Exercise prompt ->
Your reply should hold only the lines from the records below where "This" occurs.

Saved entries ->

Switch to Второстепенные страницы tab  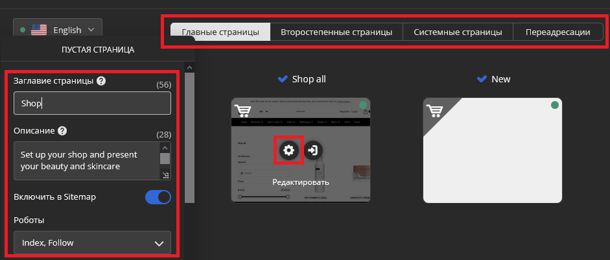coord(336,32)
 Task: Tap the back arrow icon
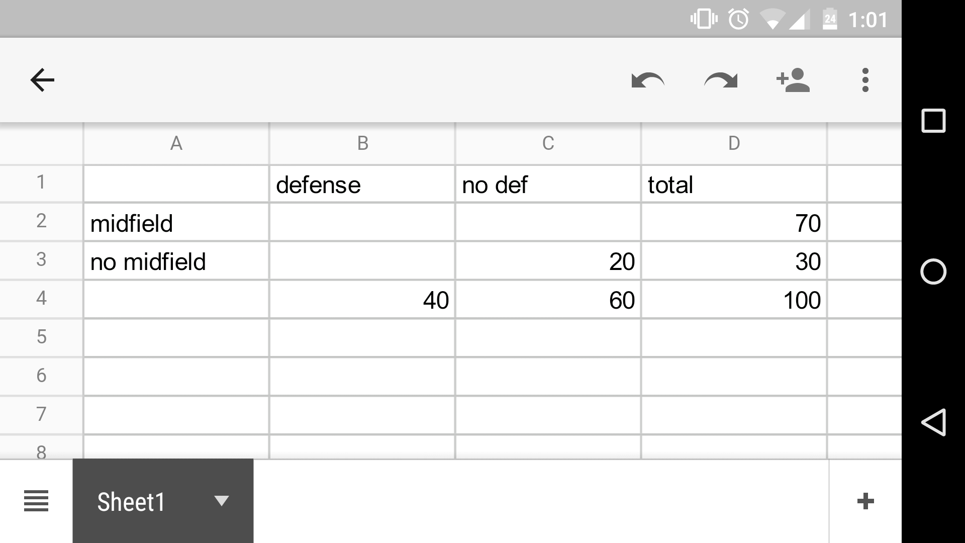coord(42,80)
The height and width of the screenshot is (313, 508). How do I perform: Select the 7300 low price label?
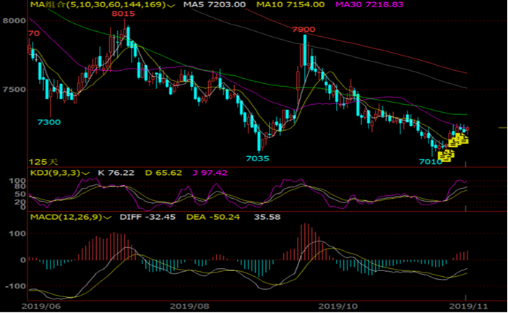pyautogui.click(x=49, y=123)
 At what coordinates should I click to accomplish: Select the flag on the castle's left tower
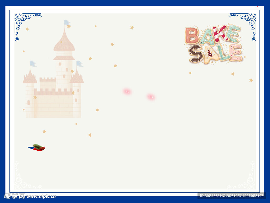(x=33, y=63)
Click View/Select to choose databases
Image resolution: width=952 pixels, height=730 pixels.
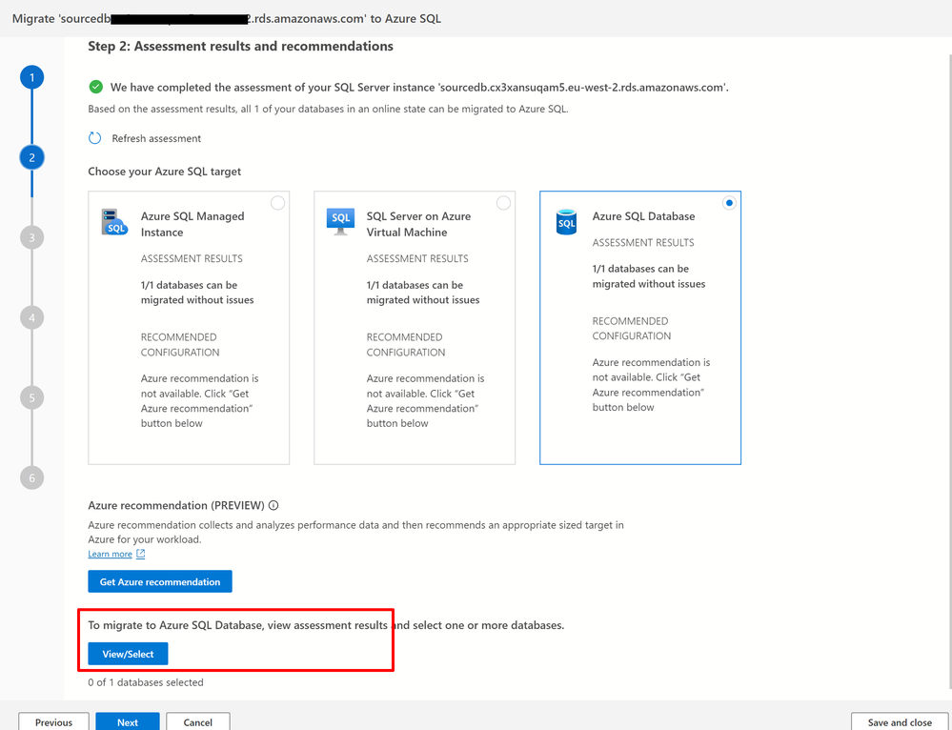point(128,654)
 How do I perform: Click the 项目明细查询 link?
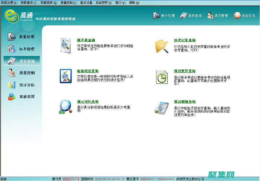click(185, 101)
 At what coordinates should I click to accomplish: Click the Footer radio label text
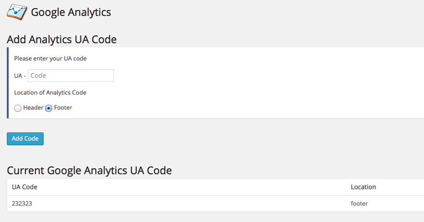pos(63,108)
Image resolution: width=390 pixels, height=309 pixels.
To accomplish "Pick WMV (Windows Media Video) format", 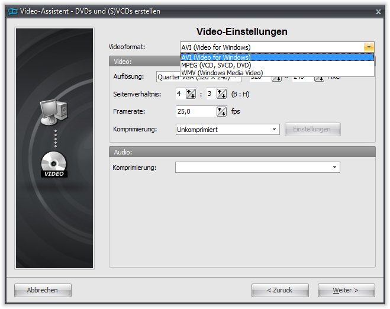I will tap(277, 73).
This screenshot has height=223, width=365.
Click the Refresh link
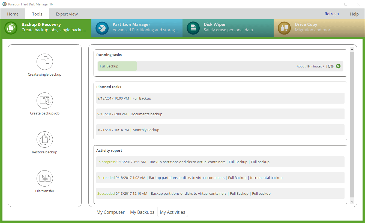(x=331, y=14)
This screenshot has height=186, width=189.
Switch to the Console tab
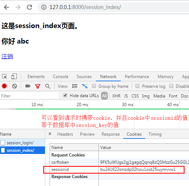[x=61, y=77]
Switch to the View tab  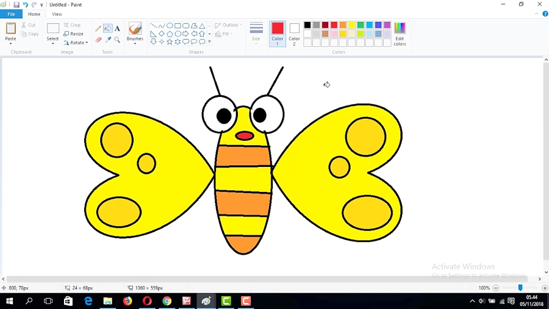click(57, 14)
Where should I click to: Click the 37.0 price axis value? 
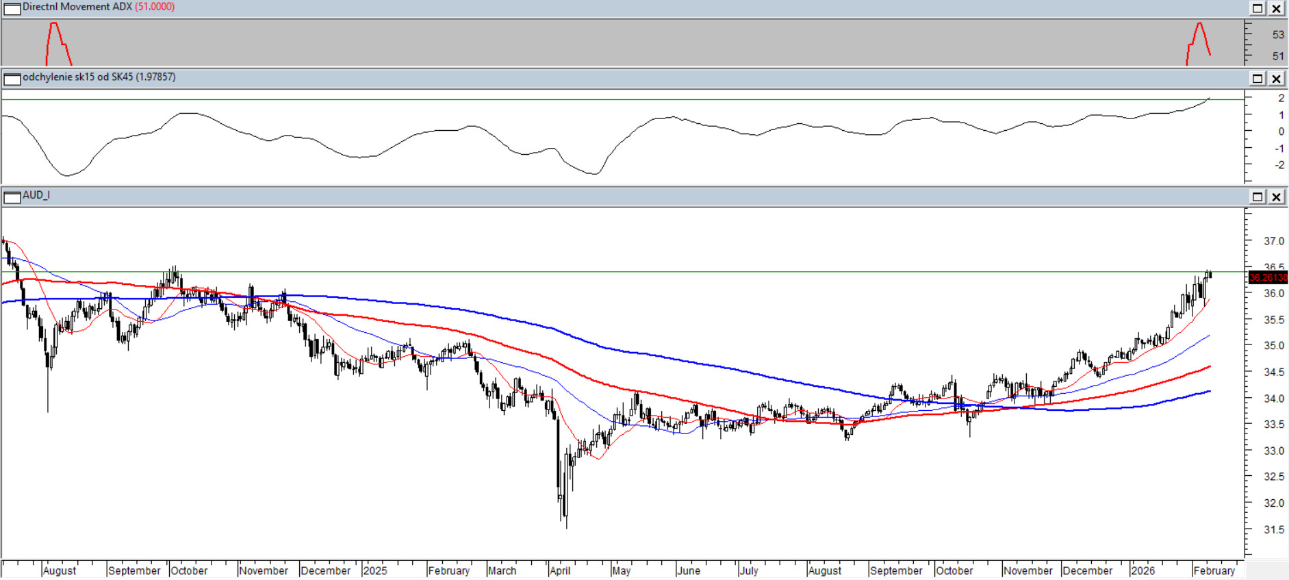1273,241
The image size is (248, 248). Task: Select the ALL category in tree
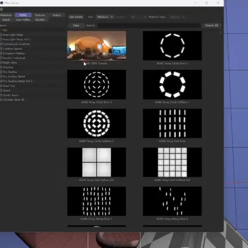(x=5, y=30)
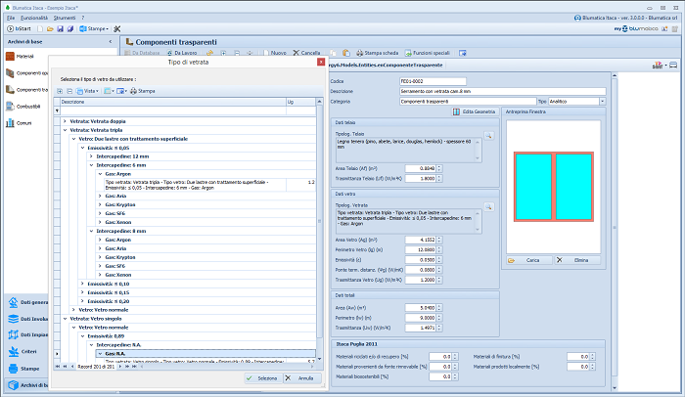Screen dimensions: 685x397
Task: Click the bStart button in toolbar
Action: pos(17,28)
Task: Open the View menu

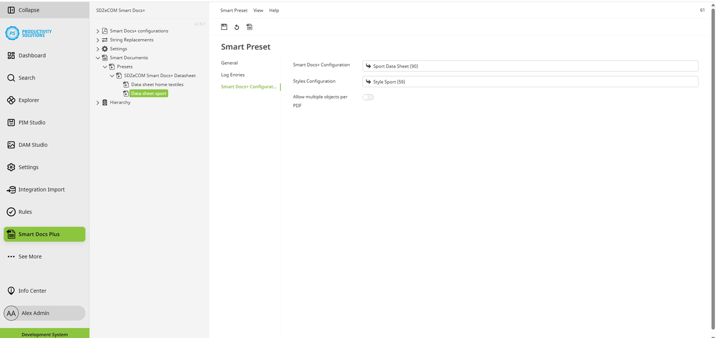Action: click(x=258, y=10)
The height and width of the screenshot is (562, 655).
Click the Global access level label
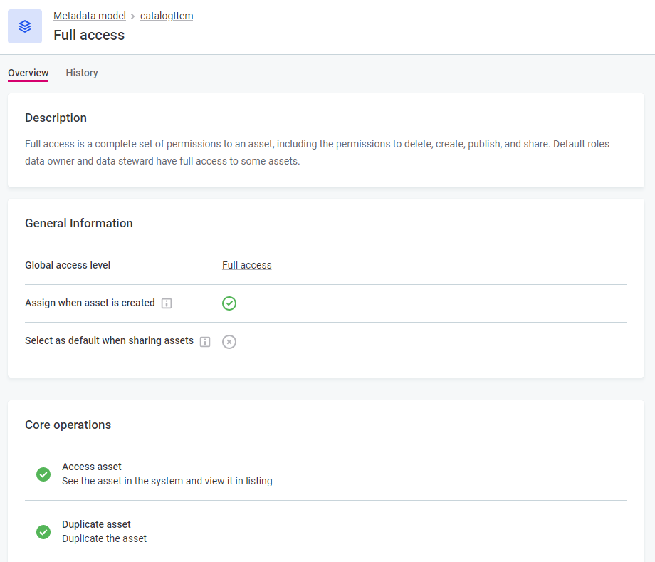[68, 265]
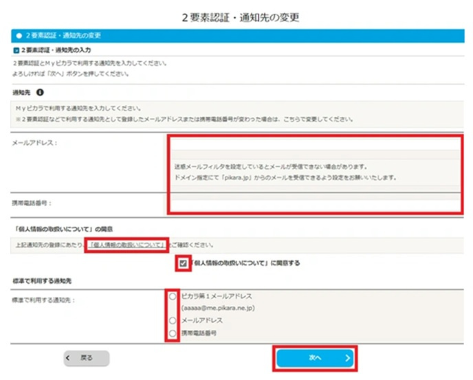Click the info icon beside 通知先 heading

40,92
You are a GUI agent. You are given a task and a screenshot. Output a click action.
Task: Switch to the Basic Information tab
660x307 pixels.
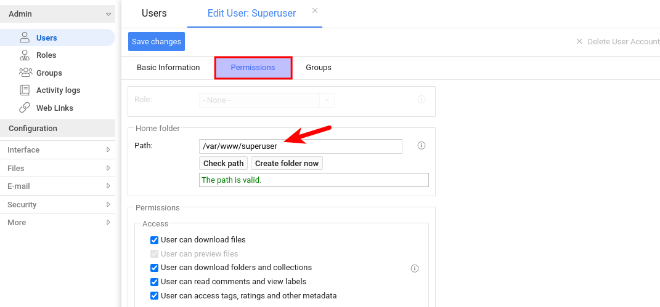(x=168, y=68)
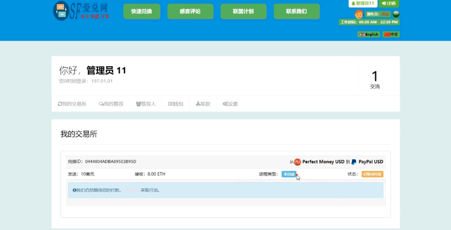
Task: Open the 设置 settings tab
Action: (230, 104)
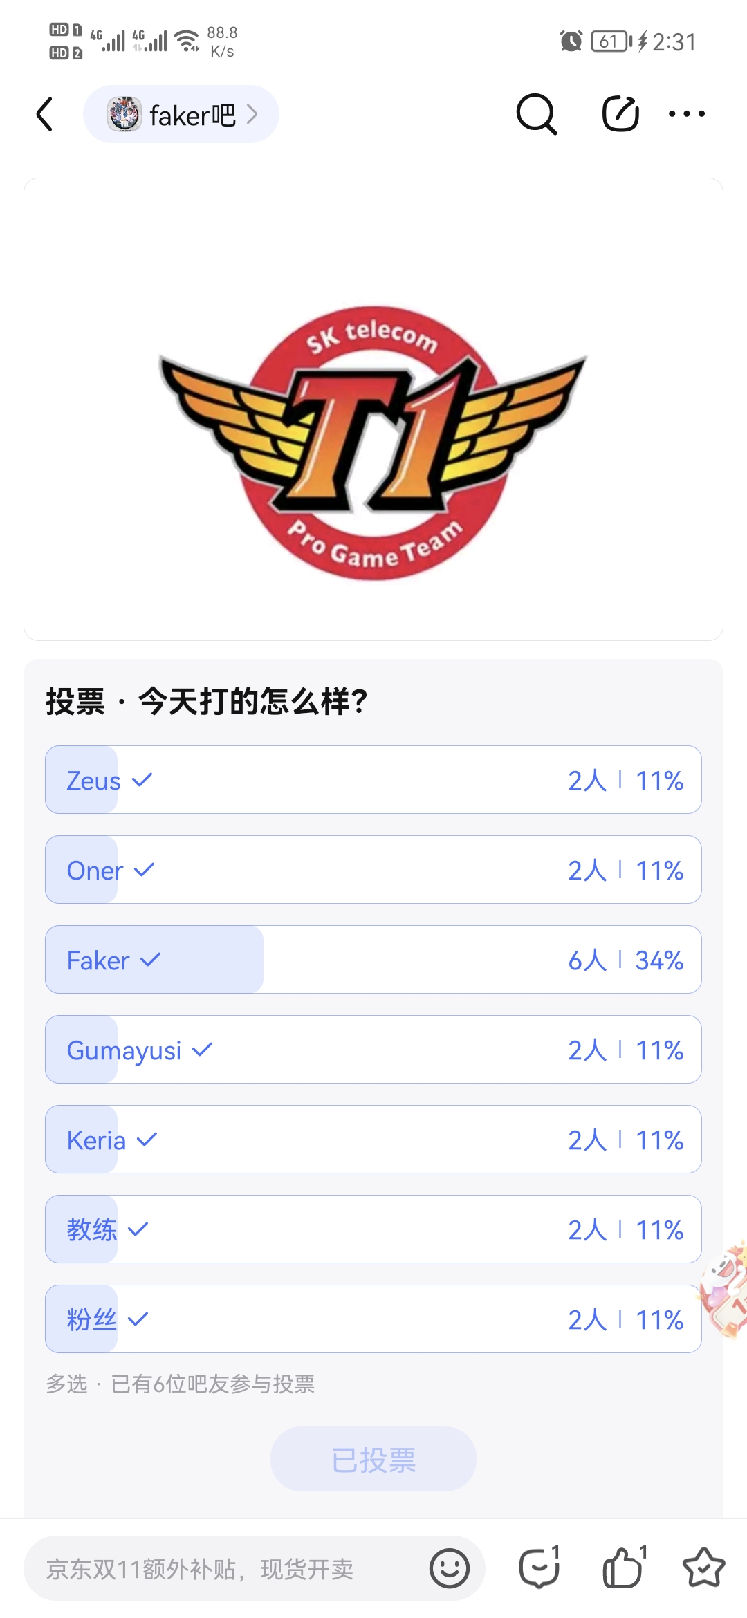Expand the faker吧 chevron arrow
The height and width of the screenshot is (1618, 747).
[x=252, y=114]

Written response ->
This screenshot has height=223, width=365.
This screenshot has height=186, width=189.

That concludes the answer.